This was due, most likely, to the introduction of new products with the requisite need for an intensive introductory marketing campaign. Despite the advertising funds expended, Paramount still has a larger percentage of the market. This indicates that Paramount is a trusted brand that produces excellent products and has excellent brand name recognition with consumers. When the Clean Edge is introduced and if it is properly marketed, this should be a sufficient boost to propel Paramount ahead of its rivals to a significant degree. What are the strategic life cycle challenges for Paramount’s current products as well as for Clean Edge?

Despite the fact that the Paramount Pro and Avail series of razors have not undergone significant technology innovations in the past five years, they still led with the largest market share in 2009. The life cycle of those products are approaching, if not already arrived at the point of no longer being competitive in this market. The impending introduction of the Clean Edge will deflect a degree of the focus away from current products for a time, but they should plan to make improvements to the existing razors, as soon as it is feasible, to stay competitive in the mid and lower range segments of the market.

They may wish to transfer some of the technology from the Clean Edge to the less expensive brands to differentiate them from their direct competitors. In the case of the Clean Edge, its life cycle will be as long as it can remain a superior device in the eyes

of the consumer. Technological differentiation or consumer acceptance of the other competitors’ products will ultimately determine the length of the life span of the Clean Edge. How is the non-disposable razor market segmented?

(Given data):

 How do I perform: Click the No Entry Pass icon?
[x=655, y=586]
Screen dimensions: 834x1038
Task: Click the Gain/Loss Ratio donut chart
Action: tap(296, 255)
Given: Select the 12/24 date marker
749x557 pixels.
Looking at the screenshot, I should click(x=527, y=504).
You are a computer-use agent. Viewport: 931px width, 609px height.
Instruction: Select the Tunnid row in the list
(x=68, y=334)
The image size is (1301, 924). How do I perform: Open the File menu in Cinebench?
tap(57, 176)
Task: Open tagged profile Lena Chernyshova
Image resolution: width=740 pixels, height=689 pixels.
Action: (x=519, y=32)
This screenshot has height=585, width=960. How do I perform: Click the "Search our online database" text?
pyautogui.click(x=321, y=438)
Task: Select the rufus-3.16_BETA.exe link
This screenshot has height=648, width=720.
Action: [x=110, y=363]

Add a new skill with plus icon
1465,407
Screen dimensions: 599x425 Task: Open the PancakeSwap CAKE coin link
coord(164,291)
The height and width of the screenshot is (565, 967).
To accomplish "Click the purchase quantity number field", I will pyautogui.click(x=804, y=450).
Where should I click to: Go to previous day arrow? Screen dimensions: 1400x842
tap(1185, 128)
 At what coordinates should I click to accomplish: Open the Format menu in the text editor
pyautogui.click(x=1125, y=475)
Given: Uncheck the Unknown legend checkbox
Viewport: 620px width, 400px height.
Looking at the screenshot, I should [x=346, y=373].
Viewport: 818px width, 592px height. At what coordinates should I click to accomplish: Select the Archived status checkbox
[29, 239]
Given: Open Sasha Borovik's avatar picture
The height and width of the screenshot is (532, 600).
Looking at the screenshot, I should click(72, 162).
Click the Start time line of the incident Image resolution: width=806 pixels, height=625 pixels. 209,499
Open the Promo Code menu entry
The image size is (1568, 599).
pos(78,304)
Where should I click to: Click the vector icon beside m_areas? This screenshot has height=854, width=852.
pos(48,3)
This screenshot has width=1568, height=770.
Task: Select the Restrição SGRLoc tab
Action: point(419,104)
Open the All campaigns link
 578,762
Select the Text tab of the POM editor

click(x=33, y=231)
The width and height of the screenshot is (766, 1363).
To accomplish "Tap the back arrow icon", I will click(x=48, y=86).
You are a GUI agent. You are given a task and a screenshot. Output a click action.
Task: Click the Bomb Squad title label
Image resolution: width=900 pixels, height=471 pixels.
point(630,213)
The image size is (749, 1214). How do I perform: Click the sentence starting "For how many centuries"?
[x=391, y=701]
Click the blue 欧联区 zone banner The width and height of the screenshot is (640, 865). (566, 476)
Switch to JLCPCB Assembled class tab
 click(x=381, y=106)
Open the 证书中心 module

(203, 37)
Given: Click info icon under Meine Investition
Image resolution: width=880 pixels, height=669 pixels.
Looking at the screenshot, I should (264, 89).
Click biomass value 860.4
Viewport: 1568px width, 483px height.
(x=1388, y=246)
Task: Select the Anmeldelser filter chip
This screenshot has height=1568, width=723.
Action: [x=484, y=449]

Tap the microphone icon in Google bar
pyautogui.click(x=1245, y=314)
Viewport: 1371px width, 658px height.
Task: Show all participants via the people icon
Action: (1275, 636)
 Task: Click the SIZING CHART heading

(Request): Reproduce the stretch of the razor market passage above from "of the consumer." through "razor market segmented?".

(The completed task):
of the consumer. Technological differentiation or consumer acceptance of the other competitors’ products will ultimately determine the length of the life span of the Clean Edge. How is the non-disposable razor market segmented?